Information source: Octapharma
Information obtained from ClinicalTrials.gov on November 03, 2008
Link to the current ClinicalTrials.gov record.

Condition(s) targeted: Idiopathic Thrombocytopenic Purpura

Intervention: Octagam 10% (Drug)

Phase: Phase 3

Status: Recruiting

Sponsored by: Octapharma

Official(s) and/or principal investigator(s):
Wolfgang Frenzel, M.D., Study Director, Affiliation: Octapharma

Overall contact:
Barbara Pyringer, Phone: + 43 1 610 32 1202, Email: barbara.pyringer@octapharma.com

Summary

Octagam is a double virus inactivated human normal immunoglobulin(IGIV) solution of intravenous administration. Octagam 5% is currently registered in about 60 countries.

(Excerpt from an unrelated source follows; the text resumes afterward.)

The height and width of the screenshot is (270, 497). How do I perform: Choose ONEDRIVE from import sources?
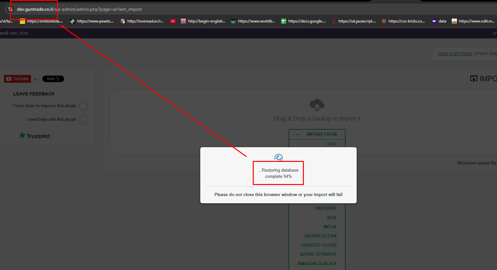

This study will evaluate the efficacy and safety of Octagam 10% in Idiopathic Thrombocytopenic Purpura(ITP) in adults. As Octagam 10% is essentially similar to Octagam 5%, it is expected that Octagam 10% is as efficacious and safe(in respect to viral safety) as Octagam 5%.

Clinical Details

Official title: Clinical Study to Evaluate the Efficacy and Safety of Octagam 10% in Idiopathic Thrombocytopenic Purpura in Adults

Study design: Treatment, Non-Randomized, Open Label, Uncontrolled, Single Group Assignment, Safety/Efficacy Study

Primary outcome: Increase in platelet count to more 50 x 10 to the 9th /L within 7 days after treatment

Secondary outcome:

time to reach an increase in platelet count to more than 50 x 10 to the 9th / L

maximum platelet level

duration of platelet response

assessment of the severity of hemorrhages

tolerability

adverse event monitoring

assessment of viral safety

Detailed description: The primary objective of the study is to investigate the efficacy of Octagam® 10% in correcting the platelet count. The blood count as well as laboratory chemistry will be checked repeatedly up to day 21.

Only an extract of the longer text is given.